Tenzro
Inference

Distributed MoE.

Tenzro batches per holder: each provider declares the subset of experts it holds for a model, and the planner aggregates tokens whose top-k routing landed on the same (expert, holder) tuple into one fan-out call. The dispatch path runs over the provider's iroh QUIC endpoint when available, and falls back to the OpenAI-compatible HTTP endpoint otherwise.
STATUS
Testnet
CRATES
tenzro-model::{moe_shard, moe_router, moe_exec}
TYPE
Inference primitive
01

Provider declaration

ProviderCapacity {
  // ... existing fields
  moe_holdings: [
    { model_id: "qwen3.5-397b-a17b", layer: 0, expert: 1,
      residency: Warm, committed_tps: 800 },
    // ...
  ],
  moe_roles: [ExpertHolder, Router],
  iroh_endpoint_id: "ep-…",
}
02

Shard view

tenzro_moeShardMap { model_id }  

{
  covered_experts: 256,
  distinct_providers: 12,
  expert_holders_role_count: 9,
  router_role_count: 2,
  policy: { min_replication: 2, max_replication: 8, hot_threshold_tps: 1000 },
  under_replicated_experts: [{ layer: 7, expert: 142 }],
  hot_experts: [{ layer: 3, expert: 5 }],
  holders: [
    { layer: 0, expert: 1, replication: 3, holders: [...] }
  ],
}
03

Dispatch plan

tenzro_moePlanDispatch {
  model_id,
  routings: [{ token_index, experts: [{ layer, expert }, ...] }, ...],
  allow_cold: false,
}  

{
  batches: [
    { layer: 0, expert: 1, provider: <hex>,
      iroh_endpoint_id, http_endpoint,
      token_indices: [0, 1, 4, 9] },
    ...
  ],
  token_assignments: [
    { token_index: 0, slots: [{ layer, expert, provider }, ...] }
  ],
}
04

Roles

Replica        full model on one provider (default; smallest models)
Router         runs the gating step + fans out batches
ExpertHolder   holds one or more experts (declared in moe_holdings)
PrefillDecode  co-located prefill + decode
Prefill        prefill phase only; hands off KV cache over iroh
Decode         decode phase only; consumes KV cache over iroh
05

Replication policy

The default policy requires every active expert to be held by at least 2 distinct providers; up to 8 holders may advertise a hot expert (committed TPS ≥ 1000). Governance tunes these via the same proposal path that drives `adaptive-burn` and `pkr_scheduler`.

06

Expert-host execution

Every node embeds an expert-host runtime. Holders load expert FFN weights (gate/up/down projections, SwiGLU) and gating networks from safetensors payloads, keyed by (model_id, layer, expert). A distributed layer forward gates locally, feeds the routing decisions to the dispatch planner, sends each per-holder batch as base64-encoded f32 rows — executed locally when this node holds the expert, over the holder's iroh QUIC endpoint (tenzro/moe ALPN, moe/execute + moe/status) when advertised, or over HTTP otherwise — and recombines per-token outputs weighted by the gate probabilities.

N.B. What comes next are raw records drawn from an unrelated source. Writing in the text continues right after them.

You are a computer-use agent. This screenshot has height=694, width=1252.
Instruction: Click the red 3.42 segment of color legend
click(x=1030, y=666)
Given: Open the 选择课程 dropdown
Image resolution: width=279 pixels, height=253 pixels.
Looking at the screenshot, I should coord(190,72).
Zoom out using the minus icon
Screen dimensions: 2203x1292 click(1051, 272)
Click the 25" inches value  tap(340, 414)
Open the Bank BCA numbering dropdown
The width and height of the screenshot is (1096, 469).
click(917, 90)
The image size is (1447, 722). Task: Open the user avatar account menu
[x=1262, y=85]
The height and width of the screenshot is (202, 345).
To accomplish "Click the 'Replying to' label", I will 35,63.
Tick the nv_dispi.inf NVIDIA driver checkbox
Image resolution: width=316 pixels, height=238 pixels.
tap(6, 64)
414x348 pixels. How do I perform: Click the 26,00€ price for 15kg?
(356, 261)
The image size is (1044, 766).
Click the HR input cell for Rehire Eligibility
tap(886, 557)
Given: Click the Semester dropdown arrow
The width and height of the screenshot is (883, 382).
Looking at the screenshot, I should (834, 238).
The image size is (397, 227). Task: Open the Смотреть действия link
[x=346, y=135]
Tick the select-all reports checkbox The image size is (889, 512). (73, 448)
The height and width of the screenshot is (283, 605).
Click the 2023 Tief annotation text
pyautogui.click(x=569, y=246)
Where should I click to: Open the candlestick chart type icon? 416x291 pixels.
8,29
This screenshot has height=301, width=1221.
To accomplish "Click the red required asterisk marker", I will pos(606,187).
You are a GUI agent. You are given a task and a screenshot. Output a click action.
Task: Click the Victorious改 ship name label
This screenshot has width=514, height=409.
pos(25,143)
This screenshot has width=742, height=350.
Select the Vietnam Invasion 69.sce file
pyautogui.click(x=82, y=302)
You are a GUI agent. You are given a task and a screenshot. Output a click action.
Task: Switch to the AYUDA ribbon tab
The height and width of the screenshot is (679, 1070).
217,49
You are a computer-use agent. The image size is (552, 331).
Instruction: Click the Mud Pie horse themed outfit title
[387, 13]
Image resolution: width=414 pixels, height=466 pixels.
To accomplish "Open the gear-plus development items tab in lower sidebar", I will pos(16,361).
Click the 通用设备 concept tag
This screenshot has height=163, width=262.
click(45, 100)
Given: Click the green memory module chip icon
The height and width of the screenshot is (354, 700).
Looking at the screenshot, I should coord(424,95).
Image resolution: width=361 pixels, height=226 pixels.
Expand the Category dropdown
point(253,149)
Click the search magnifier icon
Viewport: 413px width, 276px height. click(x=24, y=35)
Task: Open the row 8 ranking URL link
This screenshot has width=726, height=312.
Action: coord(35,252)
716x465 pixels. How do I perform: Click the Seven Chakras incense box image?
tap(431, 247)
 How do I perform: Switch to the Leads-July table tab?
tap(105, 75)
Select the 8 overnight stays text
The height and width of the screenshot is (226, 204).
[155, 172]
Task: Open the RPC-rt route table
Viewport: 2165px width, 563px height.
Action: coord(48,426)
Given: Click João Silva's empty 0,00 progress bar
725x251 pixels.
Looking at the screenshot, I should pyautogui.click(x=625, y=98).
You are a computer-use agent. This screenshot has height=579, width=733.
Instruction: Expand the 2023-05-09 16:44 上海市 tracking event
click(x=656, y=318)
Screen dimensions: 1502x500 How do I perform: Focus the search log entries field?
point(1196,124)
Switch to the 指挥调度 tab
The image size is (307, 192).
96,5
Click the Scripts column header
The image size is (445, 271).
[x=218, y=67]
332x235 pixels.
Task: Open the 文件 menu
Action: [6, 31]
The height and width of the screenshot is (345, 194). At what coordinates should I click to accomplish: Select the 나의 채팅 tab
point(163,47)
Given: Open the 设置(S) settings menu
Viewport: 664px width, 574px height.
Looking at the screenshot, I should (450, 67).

tenzro_moeExpertLoad     load one expert FFN (safetensors)
tenzro_moeGateLoad       load a layer's gating network
tenzro_moeExpertUnload  / tenzro_moeGateUnload
tenzro_moeExpertStatus  — resident experts/gates + memory footprint
tenzro_moeRoute         — gate a batch of hidden states (top-k)
tenzro_moeExecute       — run a batch through one resident expert
tenzro_moeForward       — gate → plan → dispatch → combine
07

MoE catalog coverage

Qwen 3 30B-A3B (128/8)        Qwen 3.5 35B/122B/397B-A* (128/8)
Qwen 3.6 35B-A3B (128/8)      Qwen 3.5 0.8B–397B MTP variants
Gemma 4 26B-A4B (128/4 + 1)   DiffusionGemma 26B-A4B
Kimi K2 / K2.5 / K2.6 / K2.7 Code (384/8 + 1)
MiniMax M1 (32/2) / M3 (32/2)
DeepSeek V3 0324 (256/8 + 1, native MTP)
DeepSeek V4 Pro 1.6T / Flash 284B (1M context, MTP)
GLM 5 / 5.1 / 5.2 (5.2 has improved MTP)
Qwen 3 Coder 30B-A3B (128/8)
Nemotron Nano 30B-A3B (16/4)
gpt-oss 120B (128/4)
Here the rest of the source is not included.